Other notable revisions to the Stark Law regulations in the PFS include:
- Clarification that the writing requirement in certain Stark Law exceptions may be met with a single agreement or a collection of documents that would, as a whole, satisfy the writing requirement. CMS noted that determining if a collection of documents satisfies compliance with the writing requirement is a fact-specific determination.
- Clarification that the term requirements of the Stark Law exceptions for rental of office space, rental of equipment, and personal service arrangements need not be met through a formalized “term” provision in a written contract. Rather, an arrangement need only last at least one year as a matter of fact to satisfy the term requirement.
- Amendment of the holdover provisions in the exceptions for rental of office space, rental of equipment, and personal service arrangements to permit indefinite holdovers, and to the exception for fair market value compensation to permit renewals of any length of time. Holdovers must continue on the same terms and conditions as the original arrangement and arrangements must satisfy all elements of the applicable exception at expiration and on an ongoing basis during the holdover.
- Amendment to the regulations such that the term “takes into account” is used consistently and in place of “based on” and “without regard to” in reference to volume or value standards in the Stark Law exceptions. This change reflects CMS’s longstanding policy that the volume or value standard in exceptions should be interpreted uniformly.

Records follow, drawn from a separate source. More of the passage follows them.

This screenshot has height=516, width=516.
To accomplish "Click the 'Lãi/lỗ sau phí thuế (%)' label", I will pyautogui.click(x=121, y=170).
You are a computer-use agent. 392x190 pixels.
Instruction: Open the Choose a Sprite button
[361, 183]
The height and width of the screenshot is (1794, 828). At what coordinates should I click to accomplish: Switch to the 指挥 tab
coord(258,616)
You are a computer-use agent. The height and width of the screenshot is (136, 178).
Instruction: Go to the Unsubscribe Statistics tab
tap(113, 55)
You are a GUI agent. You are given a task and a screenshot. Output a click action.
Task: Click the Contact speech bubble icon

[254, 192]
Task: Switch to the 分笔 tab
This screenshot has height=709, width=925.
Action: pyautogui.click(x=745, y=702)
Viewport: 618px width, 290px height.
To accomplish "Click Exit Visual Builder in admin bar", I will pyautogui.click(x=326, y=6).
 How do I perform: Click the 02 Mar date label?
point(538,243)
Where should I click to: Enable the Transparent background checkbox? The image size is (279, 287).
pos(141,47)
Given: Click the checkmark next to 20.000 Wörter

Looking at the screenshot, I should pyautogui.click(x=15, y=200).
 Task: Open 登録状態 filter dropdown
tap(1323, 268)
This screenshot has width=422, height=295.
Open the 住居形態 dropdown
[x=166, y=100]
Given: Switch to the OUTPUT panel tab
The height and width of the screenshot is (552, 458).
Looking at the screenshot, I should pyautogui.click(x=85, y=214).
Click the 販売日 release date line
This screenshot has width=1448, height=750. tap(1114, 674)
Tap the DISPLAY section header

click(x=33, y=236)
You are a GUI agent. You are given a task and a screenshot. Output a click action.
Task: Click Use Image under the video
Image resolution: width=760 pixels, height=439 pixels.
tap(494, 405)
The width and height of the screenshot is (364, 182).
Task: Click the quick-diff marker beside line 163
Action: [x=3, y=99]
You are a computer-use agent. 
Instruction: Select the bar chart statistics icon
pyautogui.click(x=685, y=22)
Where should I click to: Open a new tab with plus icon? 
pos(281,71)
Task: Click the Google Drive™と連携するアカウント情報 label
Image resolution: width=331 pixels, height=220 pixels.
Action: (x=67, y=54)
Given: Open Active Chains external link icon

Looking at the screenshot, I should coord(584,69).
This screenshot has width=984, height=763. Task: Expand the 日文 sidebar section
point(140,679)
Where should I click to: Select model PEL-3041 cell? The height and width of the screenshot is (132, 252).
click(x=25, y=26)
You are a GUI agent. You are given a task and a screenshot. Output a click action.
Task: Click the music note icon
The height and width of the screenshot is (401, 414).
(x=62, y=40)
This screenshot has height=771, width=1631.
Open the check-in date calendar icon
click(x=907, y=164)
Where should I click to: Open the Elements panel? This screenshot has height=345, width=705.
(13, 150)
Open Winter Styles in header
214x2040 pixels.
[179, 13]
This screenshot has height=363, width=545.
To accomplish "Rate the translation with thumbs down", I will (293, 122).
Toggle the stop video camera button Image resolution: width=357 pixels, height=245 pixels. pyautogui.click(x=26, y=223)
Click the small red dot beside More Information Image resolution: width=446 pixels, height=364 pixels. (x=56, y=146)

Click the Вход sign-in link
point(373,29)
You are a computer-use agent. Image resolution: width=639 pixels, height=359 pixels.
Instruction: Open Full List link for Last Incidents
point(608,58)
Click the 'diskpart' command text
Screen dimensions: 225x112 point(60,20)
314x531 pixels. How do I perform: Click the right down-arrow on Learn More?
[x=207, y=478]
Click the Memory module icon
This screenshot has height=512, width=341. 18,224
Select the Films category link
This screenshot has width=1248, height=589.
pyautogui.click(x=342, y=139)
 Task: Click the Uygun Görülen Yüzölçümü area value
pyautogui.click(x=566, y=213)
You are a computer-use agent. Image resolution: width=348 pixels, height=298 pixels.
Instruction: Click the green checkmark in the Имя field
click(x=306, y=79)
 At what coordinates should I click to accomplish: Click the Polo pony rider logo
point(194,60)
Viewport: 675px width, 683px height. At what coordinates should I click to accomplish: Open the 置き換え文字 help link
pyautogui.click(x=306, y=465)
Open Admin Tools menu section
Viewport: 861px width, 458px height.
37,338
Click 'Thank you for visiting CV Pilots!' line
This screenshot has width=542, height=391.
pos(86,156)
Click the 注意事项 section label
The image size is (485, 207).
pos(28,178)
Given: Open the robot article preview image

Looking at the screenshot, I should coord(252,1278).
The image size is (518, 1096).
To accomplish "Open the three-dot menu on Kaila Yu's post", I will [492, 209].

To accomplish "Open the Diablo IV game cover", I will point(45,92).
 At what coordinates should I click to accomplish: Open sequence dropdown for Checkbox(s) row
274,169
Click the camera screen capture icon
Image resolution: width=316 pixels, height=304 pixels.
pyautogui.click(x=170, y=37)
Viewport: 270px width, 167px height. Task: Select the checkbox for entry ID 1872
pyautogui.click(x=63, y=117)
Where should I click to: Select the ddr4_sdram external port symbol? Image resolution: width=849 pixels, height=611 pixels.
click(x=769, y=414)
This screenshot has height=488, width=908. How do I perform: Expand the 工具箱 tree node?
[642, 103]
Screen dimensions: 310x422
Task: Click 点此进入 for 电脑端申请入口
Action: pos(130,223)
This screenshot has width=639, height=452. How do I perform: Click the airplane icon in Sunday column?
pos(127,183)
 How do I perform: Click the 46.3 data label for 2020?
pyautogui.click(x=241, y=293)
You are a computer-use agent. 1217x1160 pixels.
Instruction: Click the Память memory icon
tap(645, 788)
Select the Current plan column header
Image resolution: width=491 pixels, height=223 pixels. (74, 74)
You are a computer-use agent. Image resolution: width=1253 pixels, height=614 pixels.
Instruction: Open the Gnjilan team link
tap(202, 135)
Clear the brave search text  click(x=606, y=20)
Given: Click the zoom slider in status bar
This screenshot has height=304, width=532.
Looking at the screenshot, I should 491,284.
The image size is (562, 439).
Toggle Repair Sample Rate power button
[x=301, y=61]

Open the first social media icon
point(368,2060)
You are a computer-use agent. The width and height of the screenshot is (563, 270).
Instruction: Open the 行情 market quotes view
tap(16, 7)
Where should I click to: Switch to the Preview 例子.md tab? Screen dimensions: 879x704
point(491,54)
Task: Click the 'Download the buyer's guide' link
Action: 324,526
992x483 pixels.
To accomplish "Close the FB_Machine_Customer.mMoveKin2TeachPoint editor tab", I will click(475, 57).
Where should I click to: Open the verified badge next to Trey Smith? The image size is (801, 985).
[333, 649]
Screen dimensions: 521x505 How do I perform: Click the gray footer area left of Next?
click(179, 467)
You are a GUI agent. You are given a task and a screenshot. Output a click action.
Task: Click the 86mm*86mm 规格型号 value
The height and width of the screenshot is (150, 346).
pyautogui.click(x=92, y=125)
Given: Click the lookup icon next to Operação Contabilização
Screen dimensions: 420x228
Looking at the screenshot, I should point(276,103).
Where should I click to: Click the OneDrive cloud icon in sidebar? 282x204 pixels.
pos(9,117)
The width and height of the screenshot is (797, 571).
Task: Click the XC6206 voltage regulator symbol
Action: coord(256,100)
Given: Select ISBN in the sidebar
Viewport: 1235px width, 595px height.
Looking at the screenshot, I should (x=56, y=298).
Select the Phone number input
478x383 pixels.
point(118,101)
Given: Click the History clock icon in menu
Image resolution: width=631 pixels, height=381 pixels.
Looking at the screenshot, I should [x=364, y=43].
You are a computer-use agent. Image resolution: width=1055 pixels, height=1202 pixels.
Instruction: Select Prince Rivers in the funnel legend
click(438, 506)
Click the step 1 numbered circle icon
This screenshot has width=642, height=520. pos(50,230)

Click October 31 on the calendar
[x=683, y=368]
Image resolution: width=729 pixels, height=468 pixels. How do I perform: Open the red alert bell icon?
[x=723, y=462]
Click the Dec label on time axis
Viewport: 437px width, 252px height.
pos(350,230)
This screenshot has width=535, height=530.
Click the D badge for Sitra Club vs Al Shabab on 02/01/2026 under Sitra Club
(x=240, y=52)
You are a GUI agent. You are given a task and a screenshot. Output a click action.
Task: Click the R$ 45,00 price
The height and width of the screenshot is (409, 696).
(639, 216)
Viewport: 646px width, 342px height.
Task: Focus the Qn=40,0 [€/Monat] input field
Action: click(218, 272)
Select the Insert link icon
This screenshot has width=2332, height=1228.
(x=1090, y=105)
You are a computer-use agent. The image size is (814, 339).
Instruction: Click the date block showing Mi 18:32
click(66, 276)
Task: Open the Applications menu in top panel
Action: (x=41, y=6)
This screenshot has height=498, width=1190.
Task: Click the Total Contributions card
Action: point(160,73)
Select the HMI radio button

The PFS finalizes revisions to the regulations governing the procedures and requirements for certain physicians and practitioners to opt out of Medicare and to provide services that would otherwise be covered by Medicare through private contracts. The changes conform the regulations to statutory changes implemented under the Medicare Access and CHIP Reauthorization Act of 2015 (“MACRA”). The term of an opt-out period for a physician or practitioner remains at two years and an individual must file an affidavit with CMS to opt-out. However, pursuant to the MACRA amendments and regulatory revisions in the PFS, it is no longer necessary to file a new affidavit every two years to extend an opt-out. Instead, for individuals who filed opt out affidavits on or after June 16, 2015, opt-out status will automatically renew for additional two-year periods unless the physician or practitioner cancels the automatic extension by notifying CMS at least 30 days prior to the next two-year opt-out period.